By Katie Bedard
Elm Staff Writer
This year’s Birthday Convocation marks more than just a significant event for George Washington. As part of Frederick Douglass’s bicentennial birthday, Washington College will be honoring him posthumously with a degree for Doctor of Laws.
While it’s not unusual for WC to give out honorary degrees during convocation, this particular one will certainly be notable for both the College and Douglass’s legacy. Much of the reason WC is giving the degree specifically has to do with Douglass’s influential legacy and his connection to the Eastern Shore.
Initially, I, like a lot of students here at WC, didn’t think too much about this event. I also imagined that the fact that Douglass was the one who was chosen this year didn’t necessarily have much to do with the College. Although Douglass never attended WC, lived in Chestertown, nor was affiliated with the school, there was still a connection to the school.
“When I came to Washington College and the Eastern Shore, I was excited to be teaching one of my favorite writers so close to his home, but also surprised to find that many people from the region did not know his work or legacy,” said Dr. Sean Meehan, associate professor of English and director of writing. “A couple years ago, in conversation with Adam Goodheart and others, knowing that Douglass’s 200th birthday was coming in 2018, we began to think about ways the College could celebrate his legacy.”
Douglass’s descendent, Kenneth Morris, and Yale professor David Blight will be receiving the degree. Morris will be talking with eighth grade students from Kent County Middle School and handing out copies of Douglass’s autobiography “Narrative of the Life of Frederick Douglass” along with students from the College’s Black Student Union.
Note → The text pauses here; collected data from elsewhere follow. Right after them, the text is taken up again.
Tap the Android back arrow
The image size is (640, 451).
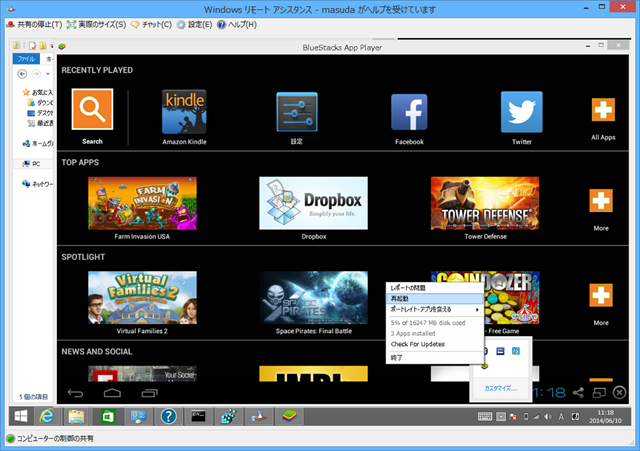coord(73,392)
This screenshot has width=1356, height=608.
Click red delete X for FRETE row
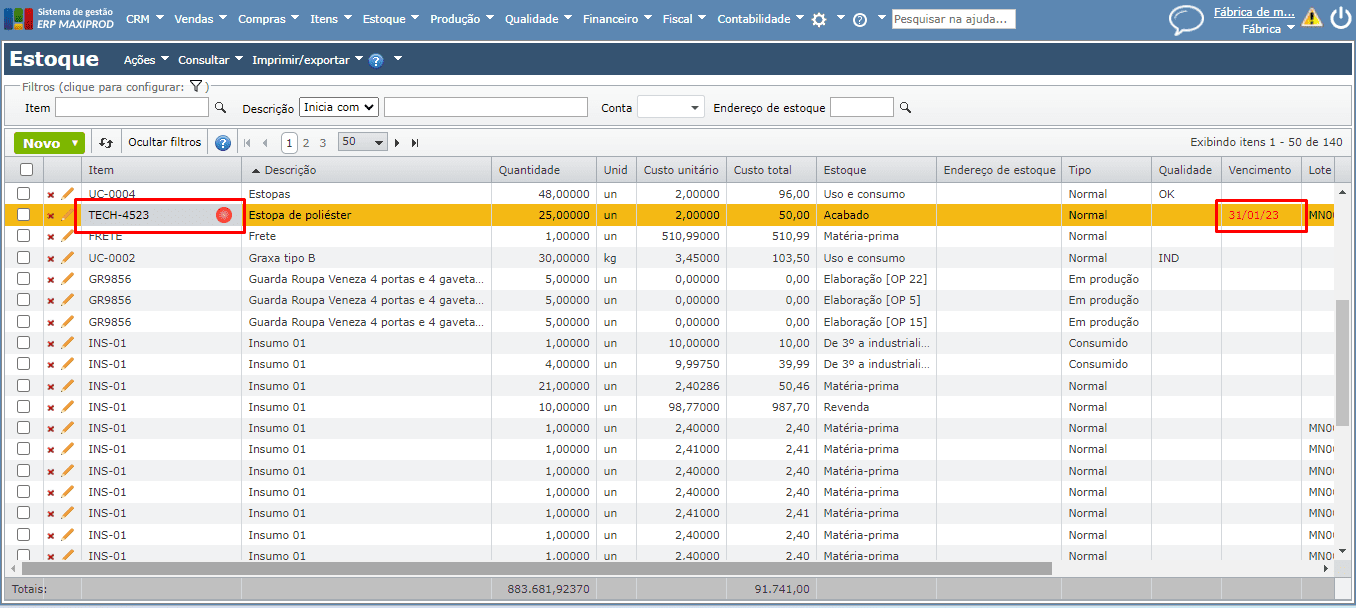(51, 237)
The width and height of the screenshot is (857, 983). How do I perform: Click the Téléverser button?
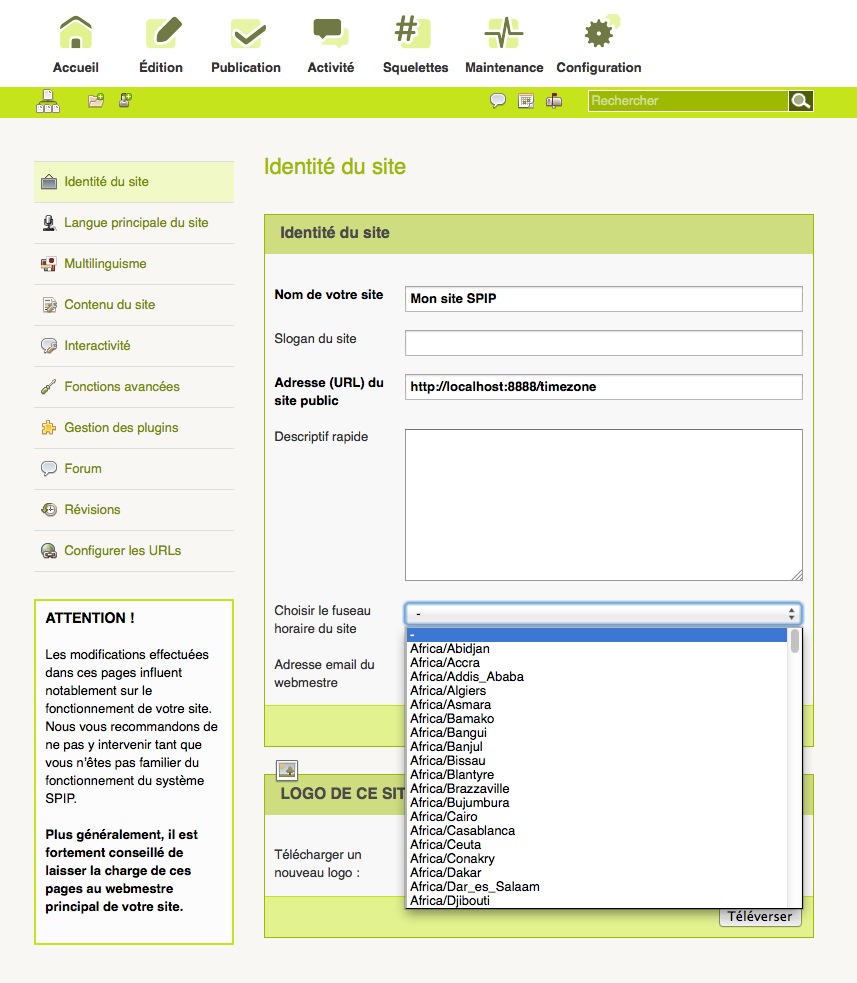(760, 917)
“We really expect this event to be not just about WC, but also about the community of the Eastern Shore, including the African-American Eastern Shore community in which Douglass was very much a part,” said Goodheart, director of the Starr Center for the American Experience.
Being proud of living on the Eastern Shore is something that almost all students here at WC can relate to. We are the Shoremen, after all. What a lot of students might not know about Douglass is that he was born 200 years ago on the Eastern Shore 30 miles away from WC, along the border of Caroline and Talbot counties.
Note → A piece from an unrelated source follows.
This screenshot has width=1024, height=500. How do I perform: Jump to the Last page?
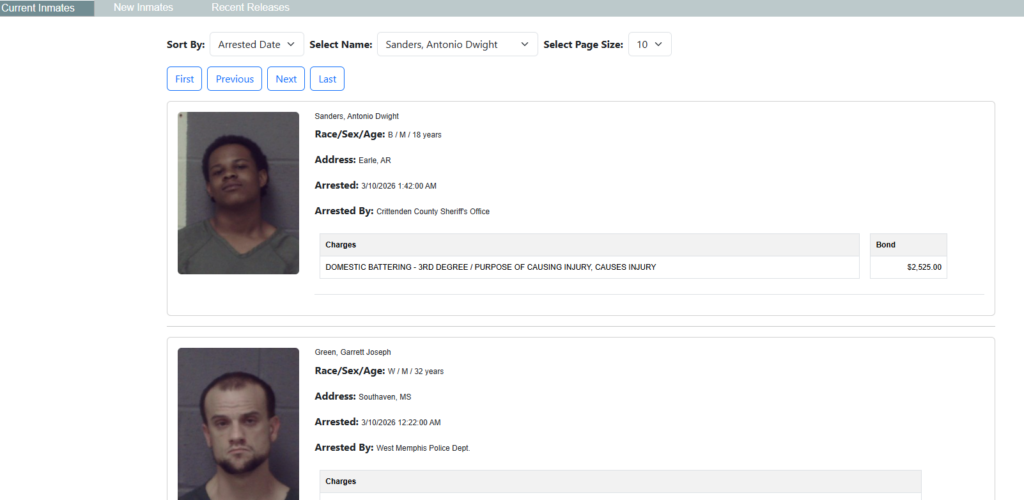[x=327, y=79]
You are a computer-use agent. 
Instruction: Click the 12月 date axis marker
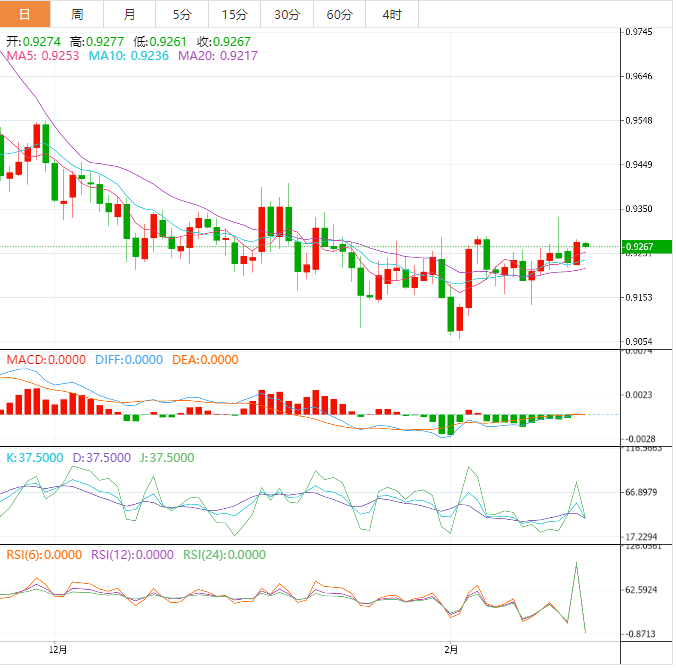[58, 650]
“He actually writes about the Eastern Shore as just this benighted, backwards, incredibly repressive place, where even the landscape is very bleak and the inhabitants are sort of stuck in another time,” Goodheart said. “It’s a place where he experienced great cruelty, physical and psychological cruelty, where he saw family members of his also being physically abused in horrible ways and so he grew up associating this is as a place with slavery but he also grew up thinking of this region as a place that promised freedom.”
While he did come to find pride in the place he was born, he did not view the Eastern Shore the same way throughout his life.
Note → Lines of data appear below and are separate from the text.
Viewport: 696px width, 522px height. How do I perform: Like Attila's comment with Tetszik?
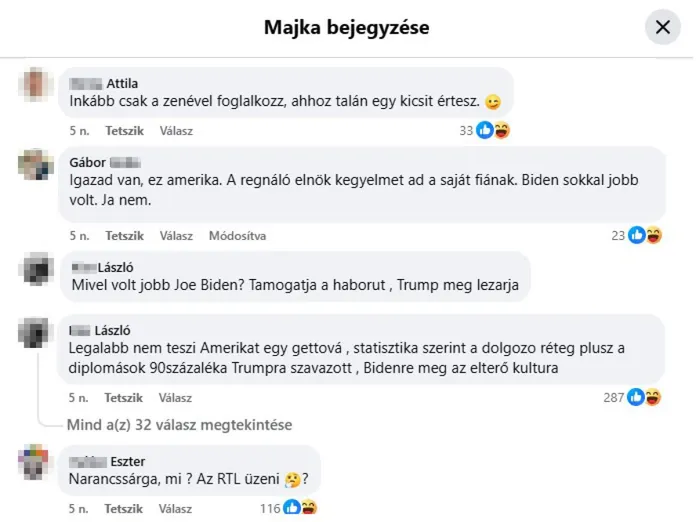[124, 131]
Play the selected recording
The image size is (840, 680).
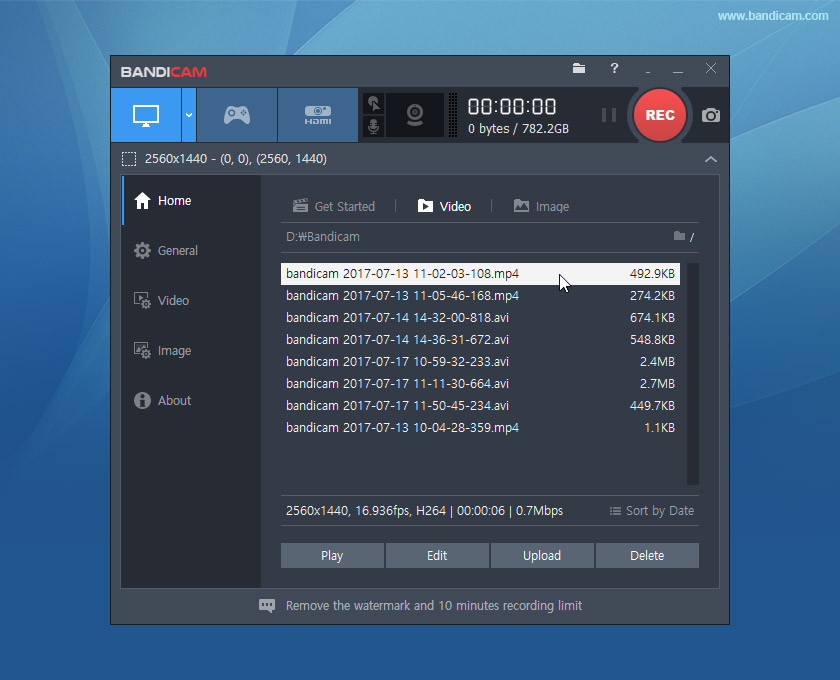click(x=331, y=555)
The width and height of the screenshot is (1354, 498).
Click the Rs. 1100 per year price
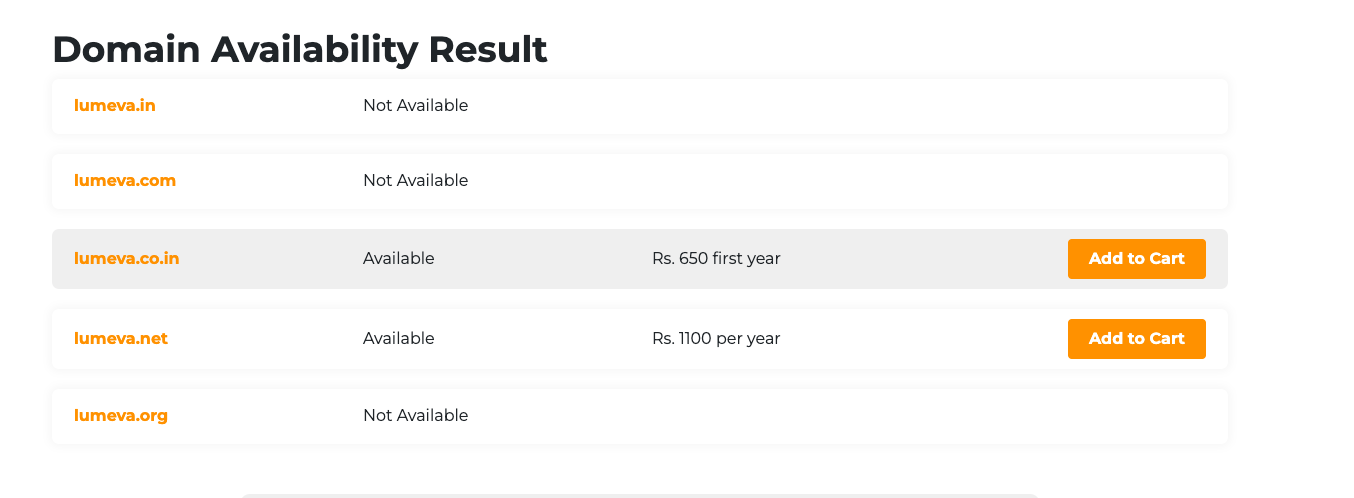[716, 338]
“Then later in his life after the Civil War he was seen coming back here and kind of reconciling to this area,” Goodheart said. “He also embraces his pride in being from the Eastern Shore.”
According to Goodheart, Douglass famously said, “Eastern Shore corn and Eastern Shore pork gave me my muscle. I love Maryland and the Eastern Shore.”
It’s impossible to know how Douglass would have reacted to receiving this degree from WC. It is apparent that Douglass came to love the land of the Eastern Shore. Some might say that this event is WC’s way of saying that they’re honored one of the most influential Americans of all time came from this little corner of Maryland.